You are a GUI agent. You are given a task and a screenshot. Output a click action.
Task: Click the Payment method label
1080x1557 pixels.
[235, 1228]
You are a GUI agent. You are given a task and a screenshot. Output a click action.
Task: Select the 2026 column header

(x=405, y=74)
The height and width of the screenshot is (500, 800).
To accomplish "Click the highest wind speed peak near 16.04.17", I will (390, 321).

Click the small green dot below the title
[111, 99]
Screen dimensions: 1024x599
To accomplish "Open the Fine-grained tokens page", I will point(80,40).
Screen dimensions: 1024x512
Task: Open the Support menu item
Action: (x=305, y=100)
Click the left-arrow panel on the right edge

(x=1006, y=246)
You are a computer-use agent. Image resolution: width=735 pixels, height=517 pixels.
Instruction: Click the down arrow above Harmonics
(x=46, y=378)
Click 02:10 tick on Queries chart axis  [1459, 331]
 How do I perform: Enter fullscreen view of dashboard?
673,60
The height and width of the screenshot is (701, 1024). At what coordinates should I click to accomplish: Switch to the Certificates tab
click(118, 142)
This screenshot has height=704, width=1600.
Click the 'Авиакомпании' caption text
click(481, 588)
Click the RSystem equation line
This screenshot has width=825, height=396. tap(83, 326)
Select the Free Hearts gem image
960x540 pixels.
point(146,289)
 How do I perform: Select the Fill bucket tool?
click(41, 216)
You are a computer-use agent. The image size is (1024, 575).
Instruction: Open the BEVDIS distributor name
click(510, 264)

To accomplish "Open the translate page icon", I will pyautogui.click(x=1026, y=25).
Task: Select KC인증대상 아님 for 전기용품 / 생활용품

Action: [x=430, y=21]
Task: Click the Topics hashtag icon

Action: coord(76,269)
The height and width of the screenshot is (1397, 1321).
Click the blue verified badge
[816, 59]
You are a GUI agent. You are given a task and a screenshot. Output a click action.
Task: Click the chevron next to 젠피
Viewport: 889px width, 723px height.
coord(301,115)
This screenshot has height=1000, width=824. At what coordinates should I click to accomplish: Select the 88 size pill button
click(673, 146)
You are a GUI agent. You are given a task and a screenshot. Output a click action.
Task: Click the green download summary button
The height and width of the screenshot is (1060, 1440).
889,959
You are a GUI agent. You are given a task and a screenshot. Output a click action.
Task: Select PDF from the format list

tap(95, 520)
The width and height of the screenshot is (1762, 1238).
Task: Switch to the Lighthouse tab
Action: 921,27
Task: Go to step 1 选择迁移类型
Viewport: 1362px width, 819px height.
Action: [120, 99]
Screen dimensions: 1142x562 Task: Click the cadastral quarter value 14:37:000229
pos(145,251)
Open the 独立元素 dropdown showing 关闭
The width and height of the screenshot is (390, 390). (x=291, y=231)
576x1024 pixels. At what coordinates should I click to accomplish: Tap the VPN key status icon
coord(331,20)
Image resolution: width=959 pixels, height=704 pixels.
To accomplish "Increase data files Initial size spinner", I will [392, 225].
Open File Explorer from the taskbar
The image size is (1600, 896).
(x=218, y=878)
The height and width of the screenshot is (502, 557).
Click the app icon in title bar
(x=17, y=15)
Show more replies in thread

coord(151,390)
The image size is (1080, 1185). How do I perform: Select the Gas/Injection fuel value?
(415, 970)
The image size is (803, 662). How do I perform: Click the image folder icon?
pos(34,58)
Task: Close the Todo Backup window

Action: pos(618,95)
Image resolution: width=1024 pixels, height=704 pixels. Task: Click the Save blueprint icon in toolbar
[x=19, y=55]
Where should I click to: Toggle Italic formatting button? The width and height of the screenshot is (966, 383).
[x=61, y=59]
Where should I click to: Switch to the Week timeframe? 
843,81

EXERCISE GOAL:
With "computer" as the search string, filter the records and return each line that has it.

REPLY TO THE TASK:
You are a computer-use agent. Image resolution: width=735 pixels, height=517 pixels.
You are a computer-use agent. The image size is (1024, 575).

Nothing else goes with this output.